Wednesday, June 12, 2019

Léon's first Danish lesson

Léon was always going to approach this in a cocky and positive manner. To be honest, I've been quite apprehensive that he might crash and burn at the end of the first day. Léon's spoken Danish is best of all the kids - he's been hearing it longest, he's had his phone and computer in Danish for some time, two years ago he spent a summer alone with the Danish grandparents so spoke Danish all the time and generally he has a confidence and an extrovert personality the others don't. Anna or Amaia are perhaps a bit better at reading or writing Danish as they're more diligent and less slapdash, but Léon can wing most things and languages are his thing. He's part of a WhatsApp group with the kids from his grandparents' Italian village and never having learnt that doesn't stop him thinking he's practically an Italian native speaker.

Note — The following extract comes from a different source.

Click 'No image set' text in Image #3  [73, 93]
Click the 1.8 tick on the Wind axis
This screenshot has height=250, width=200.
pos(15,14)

When he was given his starting date and timetable I noticed his first period in Danish school was going to be double Danish - gulp. I became more scared he'd find it a bit daunting and lose confidence... silly me😜

When I picked him up, I asked how his first class with 'Claus' had gone. I had no real idea of what they do in Danish classes, so assumed it might be similar to his English lessons at home. His first task was to research food waste on the Internet, come up with the issues and debate them through a PowerPoint presentation. How daunting would that be in a language which is spelt as oddly as English? Even I was nervous to hear how that had gone.

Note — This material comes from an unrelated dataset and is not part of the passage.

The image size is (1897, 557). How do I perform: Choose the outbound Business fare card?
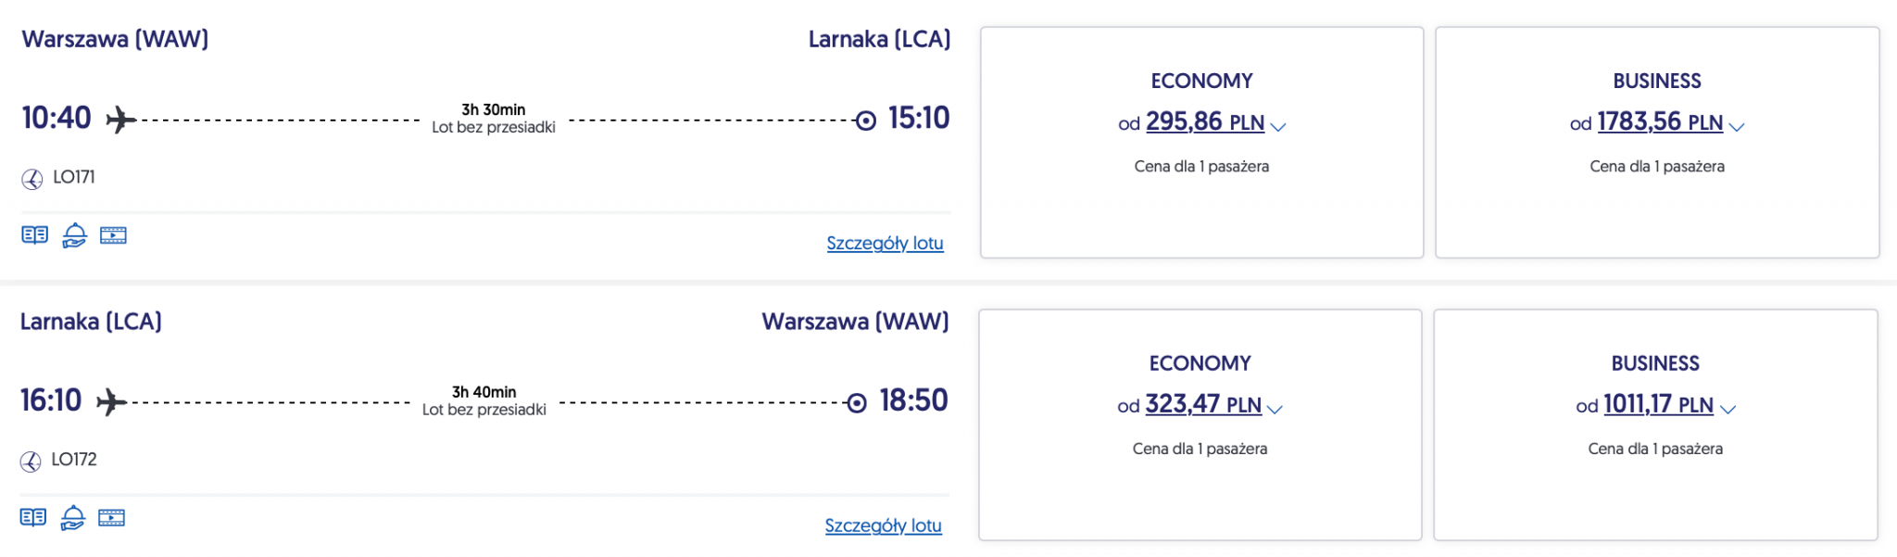[x=1656, y=213]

A dual positive to Léon's personality is his ability to laugh at himself, while not being overly embarrassed by his own failings...

Danish is a bastard of a language when it comes to the correlation between spelling and pronunciation. It is also full of silent letters you just don't know are there if you learn it orally. Danish for 'food waste' is 'madspild', of course with a silent 'd'. Léon, not knowing about the 'd' guessed it was probably spelt 'madspil' as it was pronounced so gave a riveting Powerpoint to an amused group of 13 year olds on the topic of 'food games'. This change of meaning caused by a silent letter would have had Anna running for the door in embarrassment, but Léon thought it only added to his street cred. They all now think he's a great laugh!

That morning he'd been introduced as the Scottish kid who moved to Denmark 9 days earlier. As they were leaving school, one kid ran up to him in the playground and exclaimed in Danish 'Fuck, mate, if you learnt Danish that well in just 9 days, you're gonna be the cleverest kid in the school!' I asked if Léon fessed up to having been spoken to in Danish since he was born... of course not, he winked!